Siria: violenta polemica Russia Turchia dopo abbattimento del jet. Putin: aiutano i terroristi dell’Isis

L’abbattimento del velivolo militare russo avvenuto mentre sorvolava i confini tra Siria e Turchia sta arroventando ancora di più la regione ed il complessivo clima internazionale. La Russia contesta la versione turca e nega che il proprio Sukhoi Su-24, nella terminologia occidentale indicato come Fencer, avesse oltrepassato il confine e fosse entrato nello spazio aereo della Turchia.

Differiscono anche le spiegazioni sulla dinamica dell’accaduto fornite dai due paesi. Mosca parla di un missile terra aria. Ankara di un abbattimento eseguito dai propri F-16. Differenza non di poco conto perché, con la loro versione ufficiale, i turchi possono dire, come hanno fatto, che il Sukhoi è stato invitato molte volte a lasciare lo spazio aereo della Turchia.

I russi sottolineano che il loro velivolo si è abbattuto in territorio siriano e per questo l’addetto militare della Turchia a Mosca è stato convocato al ministero degli esteri russo.
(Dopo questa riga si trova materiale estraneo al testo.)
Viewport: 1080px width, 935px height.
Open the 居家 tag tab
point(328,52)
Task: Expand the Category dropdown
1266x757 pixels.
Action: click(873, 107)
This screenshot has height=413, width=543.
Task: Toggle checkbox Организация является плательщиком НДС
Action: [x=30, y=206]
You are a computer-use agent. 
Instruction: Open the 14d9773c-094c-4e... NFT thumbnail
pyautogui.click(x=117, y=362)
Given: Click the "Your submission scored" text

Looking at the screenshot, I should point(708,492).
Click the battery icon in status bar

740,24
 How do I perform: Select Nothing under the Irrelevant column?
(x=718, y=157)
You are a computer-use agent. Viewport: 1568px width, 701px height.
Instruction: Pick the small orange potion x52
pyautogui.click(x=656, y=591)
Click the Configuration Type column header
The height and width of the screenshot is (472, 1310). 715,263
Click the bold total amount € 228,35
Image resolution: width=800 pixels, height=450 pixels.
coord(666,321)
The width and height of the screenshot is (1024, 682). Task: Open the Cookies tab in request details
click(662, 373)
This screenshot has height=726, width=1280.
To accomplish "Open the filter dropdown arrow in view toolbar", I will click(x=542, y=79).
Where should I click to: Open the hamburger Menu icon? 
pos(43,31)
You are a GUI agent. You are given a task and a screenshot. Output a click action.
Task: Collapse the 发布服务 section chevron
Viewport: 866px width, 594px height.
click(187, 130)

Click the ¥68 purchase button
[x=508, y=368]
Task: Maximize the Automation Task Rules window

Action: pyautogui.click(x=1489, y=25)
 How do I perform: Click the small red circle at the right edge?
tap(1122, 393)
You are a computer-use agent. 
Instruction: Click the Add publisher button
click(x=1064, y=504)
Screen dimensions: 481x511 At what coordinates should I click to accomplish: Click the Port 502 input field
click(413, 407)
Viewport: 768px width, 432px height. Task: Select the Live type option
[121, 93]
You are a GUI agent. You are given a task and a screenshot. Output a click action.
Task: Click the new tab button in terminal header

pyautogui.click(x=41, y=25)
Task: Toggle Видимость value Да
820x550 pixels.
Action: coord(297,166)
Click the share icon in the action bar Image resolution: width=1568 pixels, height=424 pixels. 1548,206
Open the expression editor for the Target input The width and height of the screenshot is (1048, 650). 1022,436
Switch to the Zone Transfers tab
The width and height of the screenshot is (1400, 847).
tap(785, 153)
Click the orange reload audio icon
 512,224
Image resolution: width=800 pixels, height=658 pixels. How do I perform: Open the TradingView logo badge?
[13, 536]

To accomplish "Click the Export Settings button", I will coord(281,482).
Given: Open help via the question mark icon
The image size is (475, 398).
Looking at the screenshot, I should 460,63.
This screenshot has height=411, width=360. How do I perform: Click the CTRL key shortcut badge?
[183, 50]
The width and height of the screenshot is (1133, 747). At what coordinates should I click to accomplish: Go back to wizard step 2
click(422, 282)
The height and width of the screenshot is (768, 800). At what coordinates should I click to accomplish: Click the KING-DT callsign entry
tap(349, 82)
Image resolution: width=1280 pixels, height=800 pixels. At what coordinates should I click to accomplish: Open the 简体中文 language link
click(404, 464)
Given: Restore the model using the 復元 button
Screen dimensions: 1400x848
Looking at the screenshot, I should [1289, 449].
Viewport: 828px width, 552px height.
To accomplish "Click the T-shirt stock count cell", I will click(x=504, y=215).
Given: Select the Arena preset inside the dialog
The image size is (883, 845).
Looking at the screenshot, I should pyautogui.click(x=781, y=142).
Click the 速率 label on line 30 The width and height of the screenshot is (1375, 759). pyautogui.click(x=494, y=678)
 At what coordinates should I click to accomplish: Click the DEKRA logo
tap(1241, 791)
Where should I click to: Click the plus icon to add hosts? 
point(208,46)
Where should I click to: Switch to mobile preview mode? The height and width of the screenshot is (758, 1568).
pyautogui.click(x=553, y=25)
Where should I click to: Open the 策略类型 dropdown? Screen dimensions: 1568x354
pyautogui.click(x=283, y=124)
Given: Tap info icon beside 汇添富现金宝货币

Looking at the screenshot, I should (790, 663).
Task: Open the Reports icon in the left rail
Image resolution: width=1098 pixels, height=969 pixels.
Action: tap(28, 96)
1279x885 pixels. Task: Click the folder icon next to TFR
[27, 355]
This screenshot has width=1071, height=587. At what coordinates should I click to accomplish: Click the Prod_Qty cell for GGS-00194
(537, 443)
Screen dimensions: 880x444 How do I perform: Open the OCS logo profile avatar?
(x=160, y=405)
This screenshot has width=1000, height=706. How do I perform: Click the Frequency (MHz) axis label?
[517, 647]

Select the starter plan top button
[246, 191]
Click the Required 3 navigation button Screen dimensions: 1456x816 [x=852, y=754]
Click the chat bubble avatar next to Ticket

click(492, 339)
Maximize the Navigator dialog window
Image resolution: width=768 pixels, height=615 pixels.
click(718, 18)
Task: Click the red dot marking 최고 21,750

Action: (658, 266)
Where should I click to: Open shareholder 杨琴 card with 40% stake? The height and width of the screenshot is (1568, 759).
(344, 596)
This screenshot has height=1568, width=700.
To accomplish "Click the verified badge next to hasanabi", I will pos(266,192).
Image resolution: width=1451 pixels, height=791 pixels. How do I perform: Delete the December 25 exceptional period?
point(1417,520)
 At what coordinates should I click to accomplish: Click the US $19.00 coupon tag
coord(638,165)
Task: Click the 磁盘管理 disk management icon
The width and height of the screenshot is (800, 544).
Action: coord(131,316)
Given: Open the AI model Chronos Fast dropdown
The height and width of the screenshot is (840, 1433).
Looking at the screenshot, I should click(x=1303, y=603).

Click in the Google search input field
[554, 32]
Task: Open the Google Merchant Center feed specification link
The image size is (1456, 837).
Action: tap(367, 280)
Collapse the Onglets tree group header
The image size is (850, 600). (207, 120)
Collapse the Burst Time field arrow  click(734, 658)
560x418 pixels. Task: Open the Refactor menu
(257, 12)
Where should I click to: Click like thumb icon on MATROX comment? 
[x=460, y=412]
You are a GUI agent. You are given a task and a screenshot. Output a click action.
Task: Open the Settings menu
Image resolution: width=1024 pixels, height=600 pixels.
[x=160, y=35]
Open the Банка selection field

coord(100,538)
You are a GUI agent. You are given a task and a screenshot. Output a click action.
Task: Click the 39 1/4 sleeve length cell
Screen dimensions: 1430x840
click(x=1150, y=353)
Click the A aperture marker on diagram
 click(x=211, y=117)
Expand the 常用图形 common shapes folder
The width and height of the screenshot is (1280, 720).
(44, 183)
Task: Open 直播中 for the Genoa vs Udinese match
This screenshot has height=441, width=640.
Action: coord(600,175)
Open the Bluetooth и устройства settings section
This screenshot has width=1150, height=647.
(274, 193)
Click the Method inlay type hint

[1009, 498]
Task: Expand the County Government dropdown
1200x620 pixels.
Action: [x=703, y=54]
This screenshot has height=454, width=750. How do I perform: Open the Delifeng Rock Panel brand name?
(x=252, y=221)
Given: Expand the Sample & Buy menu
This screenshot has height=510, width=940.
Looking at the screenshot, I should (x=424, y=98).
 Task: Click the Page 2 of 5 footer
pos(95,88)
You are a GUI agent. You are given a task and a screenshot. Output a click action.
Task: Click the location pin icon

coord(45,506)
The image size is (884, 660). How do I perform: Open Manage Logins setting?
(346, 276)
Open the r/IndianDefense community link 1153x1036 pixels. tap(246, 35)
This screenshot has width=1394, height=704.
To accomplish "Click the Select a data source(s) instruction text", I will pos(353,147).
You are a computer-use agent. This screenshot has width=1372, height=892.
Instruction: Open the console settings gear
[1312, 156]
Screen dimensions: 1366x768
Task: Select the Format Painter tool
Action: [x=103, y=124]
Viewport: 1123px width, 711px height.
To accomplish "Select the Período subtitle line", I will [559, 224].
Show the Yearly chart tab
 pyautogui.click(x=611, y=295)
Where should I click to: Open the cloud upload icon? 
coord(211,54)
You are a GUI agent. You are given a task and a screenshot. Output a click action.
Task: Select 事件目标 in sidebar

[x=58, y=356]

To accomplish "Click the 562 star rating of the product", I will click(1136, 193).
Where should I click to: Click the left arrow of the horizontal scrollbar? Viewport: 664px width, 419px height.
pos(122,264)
Il Presidente Vladimir Putin ha parlato del fatto come di un “delitto” e di una “pugnalata alle spalle ricevute dai protettori dei terroristi”.

Il Presidente russo ha aggiunto che l’abbattimento dell’aereo porterà a delle conseguenze drammatiche tra i due paesi anche perché, ha aggiunto, si era giunti a fissare precise regole d’ingaggio anche con la Turchia proprio per evitare ogni incidente tra le diverse forze aeree.

La Turchia ha chiesto una riunione urgente dei vertici Nato, alleanza di cui Ankara fa parte. Anche su questo aspetto Putin ha commentato sostenendo che i turchi si comportano come se fossero stati i russi ad abbattere un loro aereo e non il contrario.